:: EXCERPT PROVIDED
To the extent Crimmins makes this argument, it depends on a cramped interpretation of the Receiver's authority. In denying the Employee Defendants' motions to compel arbitration, the Court adopted the Fifth Circuit's withdrawn arbitrability ruling in Janvey v. Alguire, 628 F.3d 164 (5th Cir.2010), superseded by647 F.3d 585 (5th Cir.2011) (publication pending). See also Order of Aug. 26, 2011, at 3–7. Under the reasoning in that opinion, the Receiver's hybridized powers allow him to stand in the shoes of the Stanford Defendants and also represent creditors in their recovery efforts. See id. at 3–7 (observing that receivers are “legal hybrids” who “stand[ ] in the shoes of the person for whom [they] ha[ve] been appointed,” serve as “instrument[s] of the court ... acting also for the stockholders ... and creditors of the corporation,” and “are imbued with rights and obligations analogous to the various actors required to effectively manage an estate in the absence of the ‘true’ owner” (internal quotation marks and citations omitted)). In that capacity, the Receiver has standing to bring creditors' TUFTA claims. The Court therefore need not address Crimmins's potential comity-based arguments. As the Receivership Court, it properly exercises subject matter jurisdiction over this ancillary asset recovery action brought on behalf of the Stanford Defendants' creditors.

C. The Court Has Personal Jurisdiction over Crimmins and any Property in His Custody or Control Traceable to the Receivership Estate

Crimmins also “moves that the Receiver's complaint be dismissed for lack of personal jurisdiction.” Crimmins's Mot. to Dismiss and Answer at 2. Specifically, he “denies that this Court has in rem or in personam jurisdiction over [him]” and argues “that venue is not proper in this Court.” Id. at 3. The Court disagrees.

The Court has personal jurisdiction over Crimmins and any assets in his possession potentially traceable to the Receivership Estate for two reasons. First, Crimmins resides in Houston, Texas, and admits that he worked for SGC in Houston. The portion of the Receivership Estate allegedly in his possession, then, presumably may also be found in Houston. Accordingly, the Court has personal jurisdiction based on Crimmins's presence in the forum state. See, e.g., Religious Tech. Ctr. v. Liebreich, 339 F.3d 369, 374–75 (5th Cir.2003); Fed. R. Civ. P. 4(k)(1)(A).
::::
JOB 1 -
Answer these questions about the court ruling excerpt:
(a) Which Fifth Circuit case's withdrawn arbitrability ruling did the Court adopt when it denied the Employee Defendants' motions to compel arbitration?
(b) In what city and state does Crimmins reside?
(c) Besides the Court's jurisdiction, what else does Crimmins argue is not proper in this Court?
JOB 2 - Write the next paragraph of the court ruling excerpt, following on from its last sentence.
:: STORED DATA
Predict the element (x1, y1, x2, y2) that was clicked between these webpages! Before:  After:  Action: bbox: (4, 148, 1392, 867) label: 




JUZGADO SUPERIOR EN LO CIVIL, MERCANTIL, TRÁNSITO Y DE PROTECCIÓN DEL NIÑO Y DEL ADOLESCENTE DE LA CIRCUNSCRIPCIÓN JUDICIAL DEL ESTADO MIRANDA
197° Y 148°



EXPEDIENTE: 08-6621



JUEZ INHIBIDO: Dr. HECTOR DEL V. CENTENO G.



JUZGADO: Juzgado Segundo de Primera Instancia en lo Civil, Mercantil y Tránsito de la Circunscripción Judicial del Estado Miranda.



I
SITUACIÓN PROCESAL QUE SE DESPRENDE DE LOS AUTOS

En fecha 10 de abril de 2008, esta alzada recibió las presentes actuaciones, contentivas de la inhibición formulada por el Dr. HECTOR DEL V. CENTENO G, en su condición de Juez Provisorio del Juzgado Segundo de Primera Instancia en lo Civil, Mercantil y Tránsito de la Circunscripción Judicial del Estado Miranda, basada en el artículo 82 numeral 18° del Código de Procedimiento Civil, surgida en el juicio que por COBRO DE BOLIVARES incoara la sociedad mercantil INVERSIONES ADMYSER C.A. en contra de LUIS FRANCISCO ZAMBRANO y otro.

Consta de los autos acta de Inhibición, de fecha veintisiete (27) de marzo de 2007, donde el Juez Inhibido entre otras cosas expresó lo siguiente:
::::
EXPECTED ANSWER 1 -
(a) Janvey v. Alguire, 628 F.3d 164 (5th Cir.2010)
(b) Houston, Texas
(c) Venue

EXPECTED ANSWER 2 -
Second, applicable statutes permit the nationwide exercise of personal jurisdiction in actions to recover receivership assets. As a general matter, courts have consistently held that minimum contacts analysis does not apply to receivership actions. See, e.g., Haile v. Henderson Nat'l Bank, 657 F.2d 816, 822–26 (6th Cir.1981); accord SEC v. Ross, 504 F.3d 1130, 1145–46 (9th Cir.2007); SEC v. Vision Commc'ns, Inc., 74 F.3d 287 (D.C.Cir.1996). They have done so because “[a]n ancillary receivership action does not involve an attempt by a state court or a federal court sitting in diversity to extend its power beyond its territorial limits through the use of a state long-arm service of process statute.” Haile, 657 F.2d at 823. Instead, “by statute, the territorial jurisdiction of the appointing court is extended to any district of the United States where property believed to be that of the receivership estate is found.” Id. As a necessary corollary to that principle, a receiver has standing to bring ancillary recovery actions in the appointing court regardless of the jurisdiction in which property traceable to the entities in receivership may be located. This power flows from the plain language of 28 U.S.C. § 754, which provides that “[a] receiver appointed in any civil action or proceeding involving property, real, personal or mixed, situated in different districts shall ... be vested with complete jurisdiction and control of all such property with the right to take possession thereof.”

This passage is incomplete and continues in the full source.